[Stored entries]
________________________________________
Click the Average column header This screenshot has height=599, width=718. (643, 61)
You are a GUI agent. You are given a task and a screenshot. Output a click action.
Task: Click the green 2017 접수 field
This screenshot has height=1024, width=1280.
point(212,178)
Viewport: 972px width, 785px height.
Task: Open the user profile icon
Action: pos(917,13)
________________________________________
Work item =>
Every record must be set down again exactly.

Output for this task =>
Click the Average column header This screenshot has height=599, width=718. (643, 61)
You are a GUI agent. You are given a task and a screenshot. Output a click action.
Task: Click the green 2017 접수 field
This screenshot has height=1024, width=1280.
point(212,178)
Viewport: 972px width, 785px height.
Task: Open the user profile icon
Action: pos(917,13)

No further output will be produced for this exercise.